Вряд ли случившееся, конечно, можно назвать ссорой. Они каждый день ходили по острию ножа, испытывали друг друга, завуалированно или напрямую бросали вызовы. В одном Диего был прав: это был лишь вопрос времени. Рано или поздно, но один бы из них сорвался окончательно, и последствия были бы ужасными.
Они и впрямь были ужасными. Не сдержавшись, Фортинбрас разбил зеркало в своей комнате. Он, разумеется, быстро восстановил его с помощью магии, но израненными руками занялся далеко не сразу. Лишь после того, как Диего сказал, что это необходимо, Фортинбрас излечил порезы.
Потому что всё, что они делали, было необходимостью. Поиски, лишения, страдания, сокрытие правды. Каждое их действие — это жертва, которую они обязаны принести на благо миров. Даже если их не поймут, посчитают безумными. Даже если им будут желать смерти. Всё, что они делали, они делали, потому что так было нужно.
Вся его раксова жизнь была такой.
И от того, что Пайпер смотрела на его руки, Фортинбрасу было ещё хуже.
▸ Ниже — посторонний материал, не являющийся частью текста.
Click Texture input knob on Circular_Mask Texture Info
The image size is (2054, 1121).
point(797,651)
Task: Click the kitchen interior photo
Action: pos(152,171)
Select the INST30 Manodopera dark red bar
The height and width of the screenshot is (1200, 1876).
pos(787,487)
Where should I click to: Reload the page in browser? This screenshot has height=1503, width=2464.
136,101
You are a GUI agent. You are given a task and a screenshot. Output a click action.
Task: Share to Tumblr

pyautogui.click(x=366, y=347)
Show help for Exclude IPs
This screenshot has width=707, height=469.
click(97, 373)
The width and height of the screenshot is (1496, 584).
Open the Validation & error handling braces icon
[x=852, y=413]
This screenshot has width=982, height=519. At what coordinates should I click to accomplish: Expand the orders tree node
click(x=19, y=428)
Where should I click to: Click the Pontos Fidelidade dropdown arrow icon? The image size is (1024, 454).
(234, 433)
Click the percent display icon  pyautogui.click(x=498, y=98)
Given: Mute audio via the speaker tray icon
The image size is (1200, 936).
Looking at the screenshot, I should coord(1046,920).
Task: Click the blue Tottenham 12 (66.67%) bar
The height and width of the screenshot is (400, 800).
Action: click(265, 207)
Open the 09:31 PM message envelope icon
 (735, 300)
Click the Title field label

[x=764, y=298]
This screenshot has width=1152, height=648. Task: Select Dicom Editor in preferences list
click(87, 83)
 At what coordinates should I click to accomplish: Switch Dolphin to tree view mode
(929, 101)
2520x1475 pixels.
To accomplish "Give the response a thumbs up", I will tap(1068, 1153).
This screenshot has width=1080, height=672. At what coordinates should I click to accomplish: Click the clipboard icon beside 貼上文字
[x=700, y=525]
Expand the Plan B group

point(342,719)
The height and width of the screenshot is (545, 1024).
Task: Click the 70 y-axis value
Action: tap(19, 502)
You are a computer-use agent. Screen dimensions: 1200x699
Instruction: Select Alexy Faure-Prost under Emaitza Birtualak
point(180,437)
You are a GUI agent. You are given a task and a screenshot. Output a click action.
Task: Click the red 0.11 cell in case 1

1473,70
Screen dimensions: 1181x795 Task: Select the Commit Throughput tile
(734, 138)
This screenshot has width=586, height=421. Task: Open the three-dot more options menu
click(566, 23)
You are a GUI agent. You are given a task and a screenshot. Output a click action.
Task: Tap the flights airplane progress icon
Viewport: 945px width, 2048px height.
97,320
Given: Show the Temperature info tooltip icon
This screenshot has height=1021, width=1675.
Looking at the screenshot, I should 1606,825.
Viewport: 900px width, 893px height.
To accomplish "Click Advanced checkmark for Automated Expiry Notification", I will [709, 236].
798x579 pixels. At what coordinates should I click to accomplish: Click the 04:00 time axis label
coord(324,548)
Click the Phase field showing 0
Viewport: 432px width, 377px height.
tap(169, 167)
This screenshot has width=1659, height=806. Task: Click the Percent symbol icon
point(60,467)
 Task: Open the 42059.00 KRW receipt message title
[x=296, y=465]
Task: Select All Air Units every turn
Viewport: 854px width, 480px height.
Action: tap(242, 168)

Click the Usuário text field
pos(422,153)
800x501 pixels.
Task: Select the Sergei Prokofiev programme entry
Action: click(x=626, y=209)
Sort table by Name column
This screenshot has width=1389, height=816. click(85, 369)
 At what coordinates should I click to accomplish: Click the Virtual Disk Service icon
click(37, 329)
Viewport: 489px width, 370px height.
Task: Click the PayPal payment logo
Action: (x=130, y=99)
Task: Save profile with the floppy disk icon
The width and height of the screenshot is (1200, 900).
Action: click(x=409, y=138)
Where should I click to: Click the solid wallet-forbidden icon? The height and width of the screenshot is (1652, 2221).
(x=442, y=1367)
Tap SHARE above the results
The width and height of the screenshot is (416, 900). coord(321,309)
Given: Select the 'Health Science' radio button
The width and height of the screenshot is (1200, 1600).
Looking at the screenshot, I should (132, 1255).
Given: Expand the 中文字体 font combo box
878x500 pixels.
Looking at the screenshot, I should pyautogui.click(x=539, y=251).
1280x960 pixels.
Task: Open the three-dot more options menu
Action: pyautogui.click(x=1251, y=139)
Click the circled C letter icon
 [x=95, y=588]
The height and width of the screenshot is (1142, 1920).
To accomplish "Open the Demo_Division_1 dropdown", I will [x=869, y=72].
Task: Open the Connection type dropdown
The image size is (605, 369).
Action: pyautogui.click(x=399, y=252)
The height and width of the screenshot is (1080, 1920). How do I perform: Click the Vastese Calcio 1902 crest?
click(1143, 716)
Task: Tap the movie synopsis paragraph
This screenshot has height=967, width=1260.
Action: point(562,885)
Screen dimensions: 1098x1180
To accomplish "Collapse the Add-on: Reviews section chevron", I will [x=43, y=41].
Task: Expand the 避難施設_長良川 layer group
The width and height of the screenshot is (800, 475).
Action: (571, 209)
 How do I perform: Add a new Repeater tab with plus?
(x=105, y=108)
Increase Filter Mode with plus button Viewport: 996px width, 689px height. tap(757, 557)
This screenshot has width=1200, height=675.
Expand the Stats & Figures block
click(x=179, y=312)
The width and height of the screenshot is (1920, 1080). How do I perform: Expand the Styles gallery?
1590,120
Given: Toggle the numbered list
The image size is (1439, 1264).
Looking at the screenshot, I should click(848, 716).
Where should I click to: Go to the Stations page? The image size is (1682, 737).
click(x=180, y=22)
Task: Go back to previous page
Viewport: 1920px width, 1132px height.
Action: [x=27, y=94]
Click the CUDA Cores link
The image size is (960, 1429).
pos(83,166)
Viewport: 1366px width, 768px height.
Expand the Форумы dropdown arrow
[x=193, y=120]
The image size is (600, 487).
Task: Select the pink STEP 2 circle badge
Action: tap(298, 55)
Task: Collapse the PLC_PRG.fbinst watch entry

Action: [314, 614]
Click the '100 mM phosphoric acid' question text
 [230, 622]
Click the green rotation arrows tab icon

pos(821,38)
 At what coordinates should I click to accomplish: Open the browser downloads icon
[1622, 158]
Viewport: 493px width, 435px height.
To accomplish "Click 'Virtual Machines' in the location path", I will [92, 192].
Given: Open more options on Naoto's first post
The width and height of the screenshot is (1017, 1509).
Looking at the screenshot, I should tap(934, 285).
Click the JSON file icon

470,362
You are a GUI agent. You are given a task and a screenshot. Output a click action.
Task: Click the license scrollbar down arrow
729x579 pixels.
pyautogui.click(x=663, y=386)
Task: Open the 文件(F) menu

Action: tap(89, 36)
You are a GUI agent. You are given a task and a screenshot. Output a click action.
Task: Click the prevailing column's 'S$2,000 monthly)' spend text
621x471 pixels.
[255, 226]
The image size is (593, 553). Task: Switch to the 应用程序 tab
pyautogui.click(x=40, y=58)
Он же излечил порезы, вытер кровь, — кажется, о рубашку, но вполне может быть, что это была какая-нибудь другая ткань, — и восстановил зеркало.
— На полу кровь, — сказала Пайпер, указав на крохотные синие пятна.
Фортинбрас выдавил тихий смешок. Ну конечно, кровь на полу. Такие маленькие следы, почти незаметные. Фортинбрас больше чувствовал присутствие Диего в коридоре, его запах, его магию, чем кровь под своими ногами.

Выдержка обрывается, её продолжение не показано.